» ページ本文:
---------------

世界に数ある酒の中でも、特に食と深く結びついている日本酒。地域の食文化と日本酒は、切っても切れない関係にあるといっても過言ではないだろう。
地元の蔵で醸された酒を飲みながら、地元の食材が盛り込まれた料理を食べる。それは、その地の食文化を体験することだ。
そんな体験の場としてぜひおすすめしたいのが、蔵元が手掛ける飲食店やショップなどの施設。蔵自慢の酒と、それに合う料理、またその逆も然り。酒と食の良い関係を、じっくり楽しませてくれる。
曹洞宗大本山の永平寺や、国の天然記念物に指定されている東尋坊、世界三大恐竜博物館のひとつに数えられる福井県立恐竜博物館など、名所や見どころが多い福井県の嶺北地方。ここでは、豊かな自然に恵まれた環境の中、古くから気候風土に根差した酒造りが行われてきた。
そんな地で醸されているのが、福井県を代表する日本酒ブランドとして今や国内だけでなく海外にも多くのファンをもつ「黒龍」だ。その蔵元の黒龍酒造の親会社にあたる石田屋二左衛門が、2022年6月に国内外へ福井や北陸の食や文化を発信する拠点施設「ESHIKOTO」をオープンさせた。20歳以上のみ入場可能で、酒と食、ご当地の風土や人との出逢いを楽しむ、大人のためのテーマパークだ。
仕掛け人は、石田屋二左衛門の代表で黒龍酒造八代目蔵元の水野直人さん。現在展開中の「臥龍棟」と「酒樂棟」の2施設に加え、今後はさらに施設を充実させオーベルジュなどの計画も進めていくという。

---------------

» 抜粋データ:
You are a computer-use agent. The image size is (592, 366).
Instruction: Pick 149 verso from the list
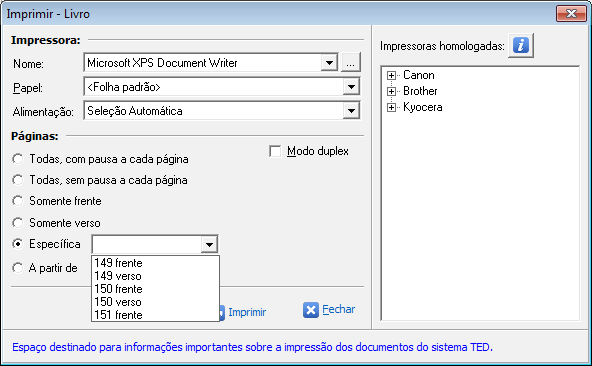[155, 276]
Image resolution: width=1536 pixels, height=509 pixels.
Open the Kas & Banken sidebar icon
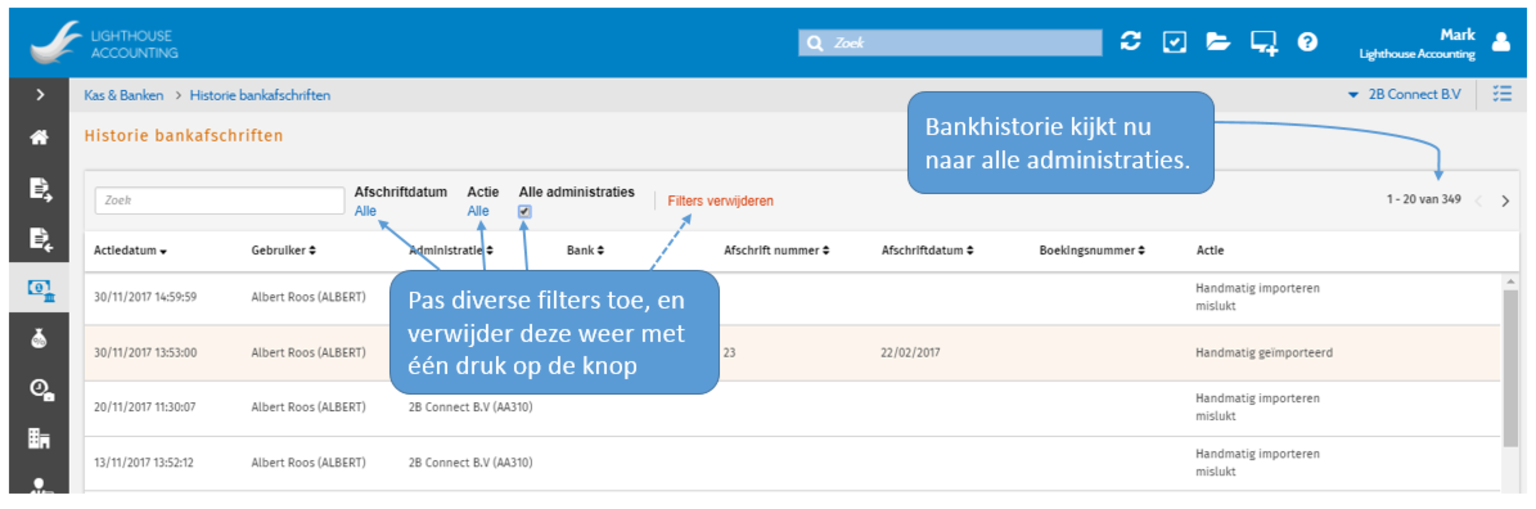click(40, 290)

---------------

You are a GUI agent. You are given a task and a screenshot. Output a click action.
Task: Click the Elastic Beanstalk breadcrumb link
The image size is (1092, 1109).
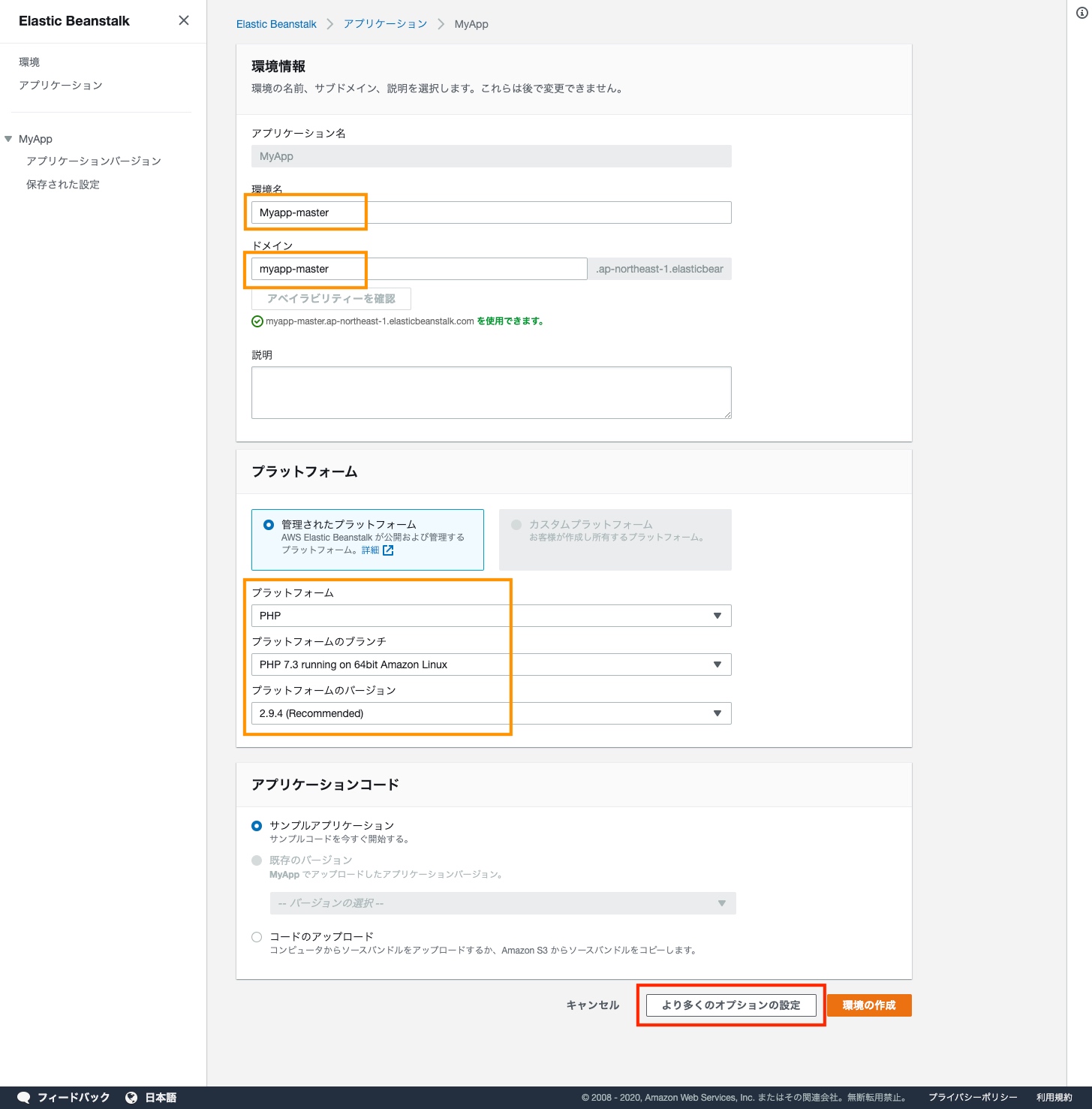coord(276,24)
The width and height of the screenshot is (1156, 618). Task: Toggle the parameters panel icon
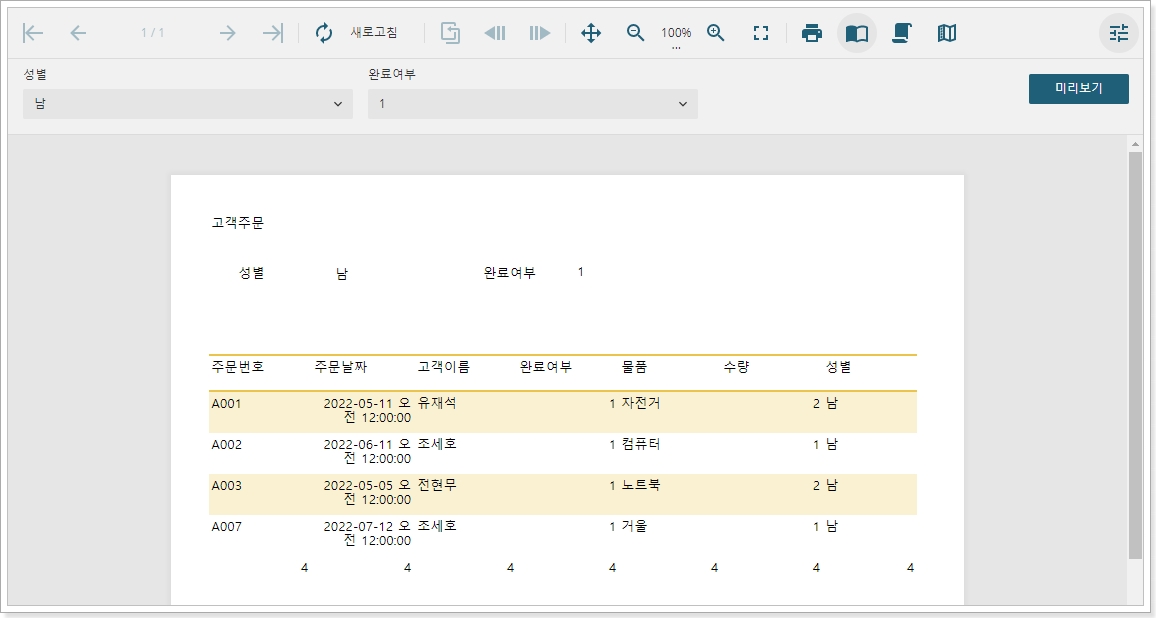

---------------

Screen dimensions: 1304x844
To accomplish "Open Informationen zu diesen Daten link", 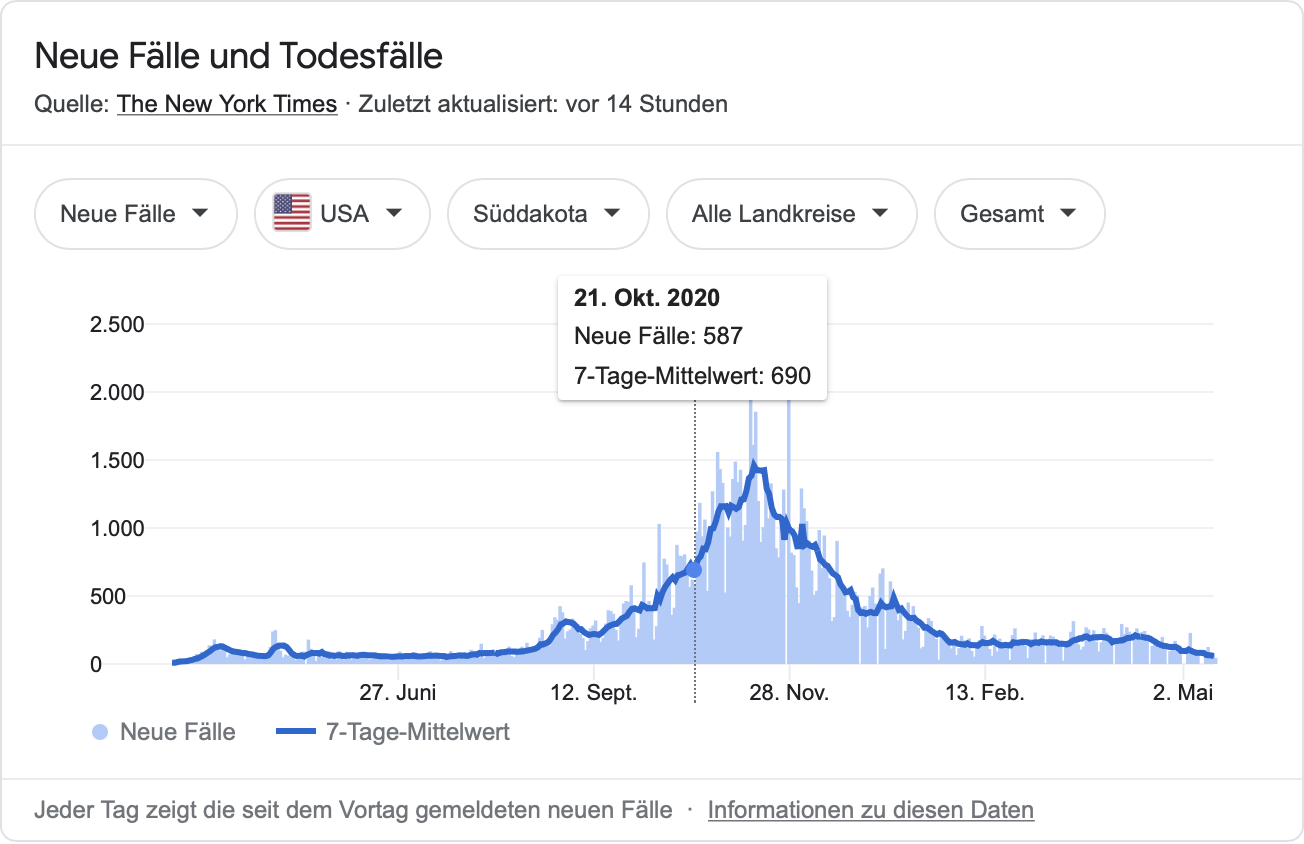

---------------

» 短い課題: 上にあるESHIKOTO紹介の文章を、最後の文の後から書き延ばしてください。

» 解答例:
2棟ある施設のうち、イギリスの建築家サイモン・コンドル氏の設計による建物が「臥龍棟」。酒の発酵や熟成、貯蔵のための庫やイベントスペースなどがあり、通常は一般非公開でイベント開催時などに不定期で開放される。
そして、もうひとつの施設が、酒と食を楽しむ「酒樂棟」。酒や伝統工芸品のショップ「石田屋ESHIKOTO店」と、菓子店併設のレストラン「Apéro & Pâtisserie acoya(アペロ&パティスリー アコヤ)」の2店舗で構成されている。店内やデッキから望む、黒龍の由来となった九頭竜川や、永平寺町の美しい景色も大きな魅力だ。
「石田屋ESHIKOTO店」では、黒龍酒造が醸した定番の酒から、ここでしか手に入らない「永(とこしえ)」シリーズや自然発酵で仕込んだスパークリング日本酒「ESHIKOTO AWA」などESHIKOTOブランドの酒まで、多彩なラインナップを販売。店内奥にはテイスティングカウンターが併設されており、個性豊かな銘酒の利き酒が楽しめる。
「Apéro & Pâtisserie acoya」は、ケーキや焼き菓子を扱うパティスリーゾーンと、日本酒に合うおつまみなどを提供するアペロゾーンの2ゾーンで構成。アペロゾーンで味わえるメニューは、フレンチのエスプリを和食に融合させた逸品揃い。御膳スタイルのモーニングやランチのほか、おつまみやアラカルト、カフェやデザートまで多彩だ。日本酒3種のテイスティングや常時8種のグラス日本酒など、黒龍酒造の酒とともに味わえる。
日本最大の湖・琵琶湖を擁し、湖国とも呼ばれる滋賀県。美しい湖景の数々は、近江八景や琵琶湖八景などと呼ばれ、昔も今も人々の憧憬を集めている。近江商人のふるさと近江八幡や、国宝の天守をもち天下の名城と称される彦根城、1200年余りの歴史をもつ天台宗総本山の比叡山延暦寺、パノラマビューの絶景が広がるびわこテラスをはじめ、琵琶湖周辺の名所は枚挙にいとまがない。
また、滋賀県は、良質な水と米に恵まれ古くから酒造りが盛んな地。往時に比べ酒蔵の数は大幅に減ったが、個性に富んだ蔵元が近江の酒の歴史と伝統を守っている。
その一つが、湖東地域の愛荘町で江戸時代後期の天保2年(1831)から続く藤居本家。豊穣を祝う新嘗祭では、御神酒を皇室に献上する栄誉も賜っている。2022年11月には、蔵人の休憩所や酒米置き場として使われていた場所を改装し、近江の酒と食を楽しむ直営店「かくれ蔵 藤居」をオープン。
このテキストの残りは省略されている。